> INPUT MATERIAL
[Start]

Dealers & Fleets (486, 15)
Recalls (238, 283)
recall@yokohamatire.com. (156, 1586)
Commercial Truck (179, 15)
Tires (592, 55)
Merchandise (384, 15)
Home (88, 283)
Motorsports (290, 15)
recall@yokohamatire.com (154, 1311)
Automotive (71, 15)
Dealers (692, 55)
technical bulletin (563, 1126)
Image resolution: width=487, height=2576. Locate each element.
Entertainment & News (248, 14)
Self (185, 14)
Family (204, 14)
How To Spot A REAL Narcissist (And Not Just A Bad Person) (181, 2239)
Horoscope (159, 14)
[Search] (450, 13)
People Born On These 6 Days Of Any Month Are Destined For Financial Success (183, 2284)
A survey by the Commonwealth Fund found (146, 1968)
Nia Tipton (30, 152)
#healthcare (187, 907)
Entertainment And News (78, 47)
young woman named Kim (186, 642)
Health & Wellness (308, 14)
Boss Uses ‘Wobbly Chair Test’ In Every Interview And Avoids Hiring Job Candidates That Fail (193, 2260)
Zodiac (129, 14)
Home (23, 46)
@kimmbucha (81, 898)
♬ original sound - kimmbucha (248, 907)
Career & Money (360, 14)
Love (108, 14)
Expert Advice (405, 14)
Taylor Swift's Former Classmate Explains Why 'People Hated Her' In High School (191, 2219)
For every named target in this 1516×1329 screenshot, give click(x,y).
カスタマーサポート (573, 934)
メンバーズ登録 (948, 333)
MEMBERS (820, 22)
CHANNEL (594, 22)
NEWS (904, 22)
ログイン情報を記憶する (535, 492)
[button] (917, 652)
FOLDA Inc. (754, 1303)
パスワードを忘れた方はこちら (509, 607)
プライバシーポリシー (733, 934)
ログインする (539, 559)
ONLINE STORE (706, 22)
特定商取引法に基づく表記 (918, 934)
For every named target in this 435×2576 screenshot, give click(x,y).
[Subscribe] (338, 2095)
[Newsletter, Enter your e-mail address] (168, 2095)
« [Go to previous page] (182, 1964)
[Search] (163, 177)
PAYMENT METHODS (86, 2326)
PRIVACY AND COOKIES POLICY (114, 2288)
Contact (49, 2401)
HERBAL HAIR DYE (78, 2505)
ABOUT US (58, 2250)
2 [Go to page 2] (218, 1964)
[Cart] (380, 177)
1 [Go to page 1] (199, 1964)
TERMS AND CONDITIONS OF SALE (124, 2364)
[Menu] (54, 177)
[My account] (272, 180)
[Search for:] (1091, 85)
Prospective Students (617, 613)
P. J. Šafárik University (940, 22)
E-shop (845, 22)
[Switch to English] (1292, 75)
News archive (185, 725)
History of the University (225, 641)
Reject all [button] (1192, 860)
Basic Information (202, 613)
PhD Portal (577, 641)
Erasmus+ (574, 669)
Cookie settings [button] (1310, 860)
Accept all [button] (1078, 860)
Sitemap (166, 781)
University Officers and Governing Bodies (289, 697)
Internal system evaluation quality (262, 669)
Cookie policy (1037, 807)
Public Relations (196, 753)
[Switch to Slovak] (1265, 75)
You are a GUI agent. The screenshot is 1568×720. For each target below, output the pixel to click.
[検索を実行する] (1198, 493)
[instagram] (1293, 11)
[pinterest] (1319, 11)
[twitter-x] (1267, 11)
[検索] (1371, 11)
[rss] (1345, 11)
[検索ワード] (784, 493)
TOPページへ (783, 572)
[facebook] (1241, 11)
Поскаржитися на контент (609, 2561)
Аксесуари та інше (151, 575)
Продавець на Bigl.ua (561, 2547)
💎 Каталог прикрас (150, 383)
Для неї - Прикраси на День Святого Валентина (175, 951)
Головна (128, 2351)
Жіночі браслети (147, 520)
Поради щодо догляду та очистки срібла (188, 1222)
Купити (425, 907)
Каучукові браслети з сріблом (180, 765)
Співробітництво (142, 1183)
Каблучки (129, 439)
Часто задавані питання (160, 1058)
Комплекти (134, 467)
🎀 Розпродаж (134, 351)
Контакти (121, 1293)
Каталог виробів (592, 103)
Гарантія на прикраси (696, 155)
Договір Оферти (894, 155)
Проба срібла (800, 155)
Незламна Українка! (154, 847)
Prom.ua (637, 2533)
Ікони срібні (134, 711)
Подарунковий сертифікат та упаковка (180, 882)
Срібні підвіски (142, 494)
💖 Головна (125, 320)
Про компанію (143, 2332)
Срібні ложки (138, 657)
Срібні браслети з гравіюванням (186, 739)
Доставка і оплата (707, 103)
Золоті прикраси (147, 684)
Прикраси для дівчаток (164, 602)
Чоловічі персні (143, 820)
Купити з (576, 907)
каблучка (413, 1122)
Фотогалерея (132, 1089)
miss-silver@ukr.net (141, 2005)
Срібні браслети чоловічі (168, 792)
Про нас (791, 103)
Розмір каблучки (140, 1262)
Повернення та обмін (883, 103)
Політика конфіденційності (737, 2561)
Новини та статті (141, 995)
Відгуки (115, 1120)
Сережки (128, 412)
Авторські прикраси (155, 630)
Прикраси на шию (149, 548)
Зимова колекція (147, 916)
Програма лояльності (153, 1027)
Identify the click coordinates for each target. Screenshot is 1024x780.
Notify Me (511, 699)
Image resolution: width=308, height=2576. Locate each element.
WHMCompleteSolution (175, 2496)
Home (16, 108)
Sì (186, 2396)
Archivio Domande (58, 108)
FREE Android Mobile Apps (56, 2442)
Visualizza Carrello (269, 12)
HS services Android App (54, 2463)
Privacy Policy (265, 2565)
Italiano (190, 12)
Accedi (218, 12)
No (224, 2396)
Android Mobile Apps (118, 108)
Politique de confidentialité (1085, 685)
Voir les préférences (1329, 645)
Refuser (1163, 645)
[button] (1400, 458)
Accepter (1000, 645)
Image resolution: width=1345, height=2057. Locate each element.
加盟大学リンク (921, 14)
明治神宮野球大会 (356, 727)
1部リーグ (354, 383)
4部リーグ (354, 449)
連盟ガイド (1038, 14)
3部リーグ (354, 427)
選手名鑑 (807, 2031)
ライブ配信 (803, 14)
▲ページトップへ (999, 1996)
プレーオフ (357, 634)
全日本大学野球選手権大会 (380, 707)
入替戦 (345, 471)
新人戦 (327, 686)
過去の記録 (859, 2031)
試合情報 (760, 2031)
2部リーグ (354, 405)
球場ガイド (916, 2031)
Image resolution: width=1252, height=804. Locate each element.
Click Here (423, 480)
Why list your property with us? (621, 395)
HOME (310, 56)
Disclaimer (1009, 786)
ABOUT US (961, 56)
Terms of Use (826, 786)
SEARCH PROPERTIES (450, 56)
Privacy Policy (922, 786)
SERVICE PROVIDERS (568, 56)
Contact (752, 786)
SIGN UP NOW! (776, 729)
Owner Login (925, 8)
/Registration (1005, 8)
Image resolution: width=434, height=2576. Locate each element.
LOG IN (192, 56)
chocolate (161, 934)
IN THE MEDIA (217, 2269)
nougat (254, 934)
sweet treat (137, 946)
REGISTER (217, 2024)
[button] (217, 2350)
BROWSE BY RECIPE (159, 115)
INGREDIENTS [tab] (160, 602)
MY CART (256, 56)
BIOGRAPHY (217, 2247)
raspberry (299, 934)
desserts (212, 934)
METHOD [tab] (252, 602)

[End]

> WHAT IS BEING ASKED
Please repeat the lines starting at the one that contains "2部リーグ (354, 405)" and ending at the last line, requests included, and shift every coordinate in the answers up by 6.

> THE OUTPUT
2部リーグ (360, 411)
球場ガイド (922, 2037)
Image resolution: width=1252, height=804. Locate each element.
Click Here (429, 486)
Why list your property with us? (627, 401)
HOME (316, 62)
Disclaimer (1015, 792)
ABOUT US (967, 62)
Terms of Use (832, 792)
SEARCH PROPERTIES (456, 62)
Privacy Policy (928, 792)
SERVICE PROVIDERS (574, 62)
Contact (758, 792)
SIGN UP NOW! (782, 735)
Owner Login (931, 14)
/Registration (1011, 14)
Image resolution: width=434, height=2576. Locate each element.
LOG IN (198, 62)
chocolate (167, 940)
IN THE MEDIA (223, 2275)
nougat (260, 940)
sweet treat (143, 952)
REGISTER (223, 2030)
[button] (223, 2356)
BROWSE BY RECIPE (165, 121)
INGREDIENTS [tab] (166, 608)
MY CART (262, 62)
BIOGRAPHY (223, 2253)
raspberry (305, 940)
desserts (218, 940)
METHOD [tab] (258, 608)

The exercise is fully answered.